■ AIM OF THE TASK
Only an exact retyping of all the entries counts as an answer.

■ DATA FOR THIS TASK
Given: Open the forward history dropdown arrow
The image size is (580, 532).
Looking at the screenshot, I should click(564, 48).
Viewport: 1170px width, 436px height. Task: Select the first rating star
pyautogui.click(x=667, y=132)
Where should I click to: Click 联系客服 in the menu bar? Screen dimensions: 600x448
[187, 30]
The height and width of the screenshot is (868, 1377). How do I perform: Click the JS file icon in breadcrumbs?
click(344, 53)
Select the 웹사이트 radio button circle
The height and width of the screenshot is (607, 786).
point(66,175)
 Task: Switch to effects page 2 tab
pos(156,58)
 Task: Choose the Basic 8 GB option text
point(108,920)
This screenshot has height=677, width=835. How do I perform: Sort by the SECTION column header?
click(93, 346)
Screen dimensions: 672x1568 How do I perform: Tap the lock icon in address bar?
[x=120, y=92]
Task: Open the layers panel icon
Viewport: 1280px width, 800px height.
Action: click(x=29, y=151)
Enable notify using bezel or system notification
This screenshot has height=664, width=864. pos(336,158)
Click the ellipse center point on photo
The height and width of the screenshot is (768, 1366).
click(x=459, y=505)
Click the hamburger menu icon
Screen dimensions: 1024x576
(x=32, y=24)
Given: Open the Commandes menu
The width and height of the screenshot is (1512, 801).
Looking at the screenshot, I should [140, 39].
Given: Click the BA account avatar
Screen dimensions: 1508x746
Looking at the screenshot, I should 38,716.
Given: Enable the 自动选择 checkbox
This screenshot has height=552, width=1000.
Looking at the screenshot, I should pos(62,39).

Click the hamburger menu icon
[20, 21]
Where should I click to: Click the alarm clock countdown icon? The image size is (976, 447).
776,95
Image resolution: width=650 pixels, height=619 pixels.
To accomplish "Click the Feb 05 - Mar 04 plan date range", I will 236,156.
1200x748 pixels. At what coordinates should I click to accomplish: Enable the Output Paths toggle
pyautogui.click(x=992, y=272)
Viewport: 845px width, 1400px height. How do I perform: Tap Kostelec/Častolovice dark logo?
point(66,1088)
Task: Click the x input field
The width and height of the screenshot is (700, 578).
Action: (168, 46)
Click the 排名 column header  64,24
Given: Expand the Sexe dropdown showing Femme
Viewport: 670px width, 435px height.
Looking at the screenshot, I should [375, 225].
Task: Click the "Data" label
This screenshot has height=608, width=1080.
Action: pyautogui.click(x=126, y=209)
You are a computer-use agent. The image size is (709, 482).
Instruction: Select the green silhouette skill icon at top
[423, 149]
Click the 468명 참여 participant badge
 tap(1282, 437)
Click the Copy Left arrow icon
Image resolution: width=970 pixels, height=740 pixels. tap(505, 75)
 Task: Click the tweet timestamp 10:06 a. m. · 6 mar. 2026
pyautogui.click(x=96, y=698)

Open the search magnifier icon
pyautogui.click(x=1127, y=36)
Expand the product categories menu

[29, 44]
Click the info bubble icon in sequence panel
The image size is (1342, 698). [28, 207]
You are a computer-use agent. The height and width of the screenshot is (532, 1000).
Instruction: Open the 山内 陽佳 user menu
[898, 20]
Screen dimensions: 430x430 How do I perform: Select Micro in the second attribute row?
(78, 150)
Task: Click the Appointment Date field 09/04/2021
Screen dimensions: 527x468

■ ANSWER TO THE EXERCISE
Given: Open the forward history dropdown arrow
The image size is (580, 532).
Looking at the screenshot, I should click(564, 48).
Viewport: 1170px width, 436px height. Task: Select the first rating star
pyautogui.click(x=667, y=132)
Where should I click to: Click 联系客服 in the menu bar? Screen dimensions: 600x448
[187, 30]
The height and width of the screenshot is (868, 1377). How do I perform: Click the JS file icon in breadcrumbs?
click(344, 53)
Select the 웹사이트 radio button circle
The height and width of the screenshot is (607, 786).
point(66,175)
 Task: Switch to effects page 2 tab
pos(156,58)
 Task: Choose the Basic 8 GB option text
point(108,920)
This screenshot has height=677, width=835. How do I perform: Sort by the SECTION column header?
click(93, 346)
Screen dimensions: 672x1568 How do I perform: Tap the lock icon in address bar?
[x=120, y=92]
Task: Open the layers panel icon
Viewport: 1280px width, 800px height.
Action: click(x=29, y=151)
Enable notify using bezel or system notification
This screenshot has height=664, width=864. pos(336,158)
Click the ellipse center point on photo
The height and width of the screenshot is (768, 1366).
click(x=459, y=505)
Click the hamburger menu icon
Screen dimensions: 1024x576
(x=32, y=24)
Given: Open the Commandes menu
The width and height of the screenshot is (1512, 801).
Looking at the screenshot, I should [140, 39].
Given: Click the BA account avatar
Screen dimensions: 1508x746
Looking at the screenshot, I should 38,716.
Given: Enable the 自动选择 checkbox
This screenshot has height=552, width=1000.
Looking at the screenshot, I should pos(62,39).

Click the hamburger menu icon
[20, 21]
Where should I click to: Click the alarm clock countdown icon? The image size is (976, 447).
776,95
Image resolution: width=650 pixels, height=619 pixels.
To accomplish "Click the Feb 05 - Mar 04 plan date range", I will 236,156.
1200x748 pixels. At what coordinates should I click to accomplish: Enable the Output Paths toggle
pyautogui.click(x=992, y=272)
Viewport: 845px width, 1400px height. How do I perform: Tap Kostelec/Častolovice dark logo?
point(66,1088)
Task: Click the x input field
The width and height of the screenshot is (700, 578).
Action: (168, 46)
Click the 排名 column header  64,24
Given: Expand the Sexe dropdown showing Femme
Viewport: 670px width, 435px height.
Looking at the screenshot, I should [375, 225].
Task: Click the "Data" label
This screenshot has height=608, width=1080.
Action: pyautogui.click(x=126, y=209)
You are a computer-use agent. The image size is (709, 482).
Instruction: Select the green silhouette skill icon at top
[423, 149]
Click the 468명 참여 participant badge
 tap(1282, 437)
Click the Copy Left arrow icon
Image resolution: width=970 pixels, height=740 pixels. tap(505, 75)
 Task: Click the tweet timestamp 10:06 a. m. · 6 mar. 2026
pyautogui.click(x=96, y=698)

Open the search magnifier icon
pyautogui.click(x=1127, y=36)
Expand the product categories menu

[29, 44]
Click the info bubble icon in sequence panel
The image size is (1342, 698). [28, 207]
You are a computer-use agent. The height and width of the screenshot is (532, 1000).
Instruction: Open the 山内 陽佳 user menu
[898, 20]
Screen dimensions: 430x430 How do I perform: Select Micro in the second attribute row?
(78, 150)
Task: Click the Appointment Date field 09/04/2021
Screen dimensions: 527x468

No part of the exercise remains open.